■ What you will do
Could you reproduce the items word for word, from the first line through the line containing "files is located at coordinates (225, 70).", including both of those lines?
====== Stored data
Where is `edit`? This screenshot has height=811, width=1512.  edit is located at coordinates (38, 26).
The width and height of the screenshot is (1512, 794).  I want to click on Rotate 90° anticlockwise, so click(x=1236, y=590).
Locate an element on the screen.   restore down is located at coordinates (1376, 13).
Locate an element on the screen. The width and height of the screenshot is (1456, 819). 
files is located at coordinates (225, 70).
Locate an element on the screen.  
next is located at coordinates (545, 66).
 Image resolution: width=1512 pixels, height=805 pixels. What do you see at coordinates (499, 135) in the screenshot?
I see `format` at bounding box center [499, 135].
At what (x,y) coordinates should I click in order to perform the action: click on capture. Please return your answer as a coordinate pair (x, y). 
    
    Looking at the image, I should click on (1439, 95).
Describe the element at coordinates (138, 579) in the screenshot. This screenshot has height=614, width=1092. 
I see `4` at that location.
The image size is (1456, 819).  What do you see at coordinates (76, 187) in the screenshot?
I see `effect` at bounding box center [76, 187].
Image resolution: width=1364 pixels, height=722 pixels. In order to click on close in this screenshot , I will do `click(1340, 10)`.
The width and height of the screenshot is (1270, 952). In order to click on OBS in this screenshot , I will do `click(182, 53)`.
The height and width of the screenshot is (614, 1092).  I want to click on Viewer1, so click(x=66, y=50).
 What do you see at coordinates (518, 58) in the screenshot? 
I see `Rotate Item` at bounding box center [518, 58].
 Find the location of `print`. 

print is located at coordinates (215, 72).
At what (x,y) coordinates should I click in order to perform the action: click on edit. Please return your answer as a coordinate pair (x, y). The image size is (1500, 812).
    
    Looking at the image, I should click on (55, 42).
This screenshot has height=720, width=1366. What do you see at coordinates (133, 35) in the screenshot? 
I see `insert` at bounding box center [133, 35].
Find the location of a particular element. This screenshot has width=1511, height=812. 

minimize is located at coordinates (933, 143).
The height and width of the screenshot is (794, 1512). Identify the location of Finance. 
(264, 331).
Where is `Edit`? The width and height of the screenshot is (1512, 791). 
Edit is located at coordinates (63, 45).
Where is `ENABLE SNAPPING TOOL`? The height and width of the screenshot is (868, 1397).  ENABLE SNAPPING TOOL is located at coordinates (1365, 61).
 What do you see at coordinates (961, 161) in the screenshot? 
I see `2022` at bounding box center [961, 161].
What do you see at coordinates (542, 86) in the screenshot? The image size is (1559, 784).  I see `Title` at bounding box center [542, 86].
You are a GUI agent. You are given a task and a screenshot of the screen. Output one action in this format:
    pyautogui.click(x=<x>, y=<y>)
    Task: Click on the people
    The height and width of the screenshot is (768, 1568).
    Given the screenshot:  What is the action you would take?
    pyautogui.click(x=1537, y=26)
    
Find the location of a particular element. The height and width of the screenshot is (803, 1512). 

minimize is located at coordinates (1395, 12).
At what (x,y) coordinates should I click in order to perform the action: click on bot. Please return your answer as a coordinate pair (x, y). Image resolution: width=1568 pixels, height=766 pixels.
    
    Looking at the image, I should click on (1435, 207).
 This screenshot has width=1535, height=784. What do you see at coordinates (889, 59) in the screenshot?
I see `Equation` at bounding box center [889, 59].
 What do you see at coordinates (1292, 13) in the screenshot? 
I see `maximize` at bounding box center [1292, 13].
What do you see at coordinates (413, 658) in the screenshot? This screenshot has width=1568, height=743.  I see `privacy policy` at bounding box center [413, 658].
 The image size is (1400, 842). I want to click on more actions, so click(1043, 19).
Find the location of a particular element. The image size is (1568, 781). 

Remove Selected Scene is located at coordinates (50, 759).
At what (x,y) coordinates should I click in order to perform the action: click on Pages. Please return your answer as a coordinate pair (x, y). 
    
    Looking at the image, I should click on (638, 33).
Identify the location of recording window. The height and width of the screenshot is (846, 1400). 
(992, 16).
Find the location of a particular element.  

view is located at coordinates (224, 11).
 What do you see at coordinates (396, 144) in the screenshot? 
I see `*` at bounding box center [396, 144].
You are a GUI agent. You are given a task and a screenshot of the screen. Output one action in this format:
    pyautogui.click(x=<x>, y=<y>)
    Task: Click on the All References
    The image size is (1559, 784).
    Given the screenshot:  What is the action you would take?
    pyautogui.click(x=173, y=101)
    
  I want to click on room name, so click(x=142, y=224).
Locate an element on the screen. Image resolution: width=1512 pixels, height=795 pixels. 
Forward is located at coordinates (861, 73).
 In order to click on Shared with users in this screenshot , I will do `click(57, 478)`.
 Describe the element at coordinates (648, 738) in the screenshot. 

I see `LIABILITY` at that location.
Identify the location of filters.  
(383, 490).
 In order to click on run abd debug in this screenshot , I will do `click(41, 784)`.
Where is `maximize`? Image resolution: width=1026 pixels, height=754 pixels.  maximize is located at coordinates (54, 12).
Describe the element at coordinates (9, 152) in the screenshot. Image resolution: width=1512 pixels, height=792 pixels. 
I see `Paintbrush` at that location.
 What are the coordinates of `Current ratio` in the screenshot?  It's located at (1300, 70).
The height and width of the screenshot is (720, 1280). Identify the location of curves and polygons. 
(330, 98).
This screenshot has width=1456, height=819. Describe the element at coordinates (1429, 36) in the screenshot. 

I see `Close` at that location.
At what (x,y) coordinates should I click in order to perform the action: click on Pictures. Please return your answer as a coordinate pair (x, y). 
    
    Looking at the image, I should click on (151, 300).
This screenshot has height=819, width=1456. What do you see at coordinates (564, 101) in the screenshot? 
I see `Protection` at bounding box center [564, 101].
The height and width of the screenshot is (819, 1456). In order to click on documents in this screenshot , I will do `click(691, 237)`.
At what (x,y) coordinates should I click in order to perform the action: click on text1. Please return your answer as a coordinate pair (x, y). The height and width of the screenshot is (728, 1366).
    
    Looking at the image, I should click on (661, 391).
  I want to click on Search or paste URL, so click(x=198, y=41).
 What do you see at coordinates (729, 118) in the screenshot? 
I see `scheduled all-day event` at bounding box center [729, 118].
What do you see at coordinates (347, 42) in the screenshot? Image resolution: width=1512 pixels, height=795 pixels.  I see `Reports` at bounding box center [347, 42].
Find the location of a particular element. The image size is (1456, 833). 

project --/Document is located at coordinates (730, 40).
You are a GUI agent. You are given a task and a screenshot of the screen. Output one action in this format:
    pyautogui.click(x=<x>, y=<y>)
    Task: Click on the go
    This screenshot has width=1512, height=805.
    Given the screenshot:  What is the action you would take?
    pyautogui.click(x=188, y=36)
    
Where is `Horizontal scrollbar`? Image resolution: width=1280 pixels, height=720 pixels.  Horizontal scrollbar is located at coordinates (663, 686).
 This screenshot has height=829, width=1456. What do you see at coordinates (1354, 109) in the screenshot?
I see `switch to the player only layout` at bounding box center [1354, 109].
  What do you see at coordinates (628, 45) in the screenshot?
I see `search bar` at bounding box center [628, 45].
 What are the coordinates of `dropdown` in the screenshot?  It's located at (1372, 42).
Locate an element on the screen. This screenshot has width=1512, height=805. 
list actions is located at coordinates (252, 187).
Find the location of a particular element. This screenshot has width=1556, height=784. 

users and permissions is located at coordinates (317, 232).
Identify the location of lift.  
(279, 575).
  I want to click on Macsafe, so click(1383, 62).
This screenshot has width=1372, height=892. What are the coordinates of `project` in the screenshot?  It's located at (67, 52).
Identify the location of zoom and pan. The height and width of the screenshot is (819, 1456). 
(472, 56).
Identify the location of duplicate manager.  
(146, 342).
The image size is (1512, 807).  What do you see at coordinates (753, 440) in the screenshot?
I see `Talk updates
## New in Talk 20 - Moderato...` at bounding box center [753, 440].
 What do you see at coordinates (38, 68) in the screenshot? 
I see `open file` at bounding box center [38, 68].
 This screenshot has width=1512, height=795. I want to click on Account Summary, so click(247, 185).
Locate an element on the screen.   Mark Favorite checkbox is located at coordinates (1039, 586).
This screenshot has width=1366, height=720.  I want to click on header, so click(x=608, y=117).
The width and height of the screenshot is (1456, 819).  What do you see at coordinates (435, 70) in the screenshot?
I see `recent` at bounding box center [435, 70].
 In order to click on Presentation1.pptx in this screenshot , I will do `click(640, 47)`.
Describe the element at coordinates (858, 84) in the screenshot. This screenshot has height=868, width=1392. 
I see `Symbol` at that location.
============
■ Answer
Where is `edit`? This screenshot has height=811, width=1512.  edit is located at coordinates (38, 26).
The width and height of the screenshot is (1512, 794).  I want to click on Rotate 90° anticlockwise, so click(x=1236, y=590).
Locate an element on the screen.   restore down is located at coordinates (1376, 13).
Locate an element on the screen. The width and height of the screenshot is (1456, 819). 
files is located at coordinates (225, 70).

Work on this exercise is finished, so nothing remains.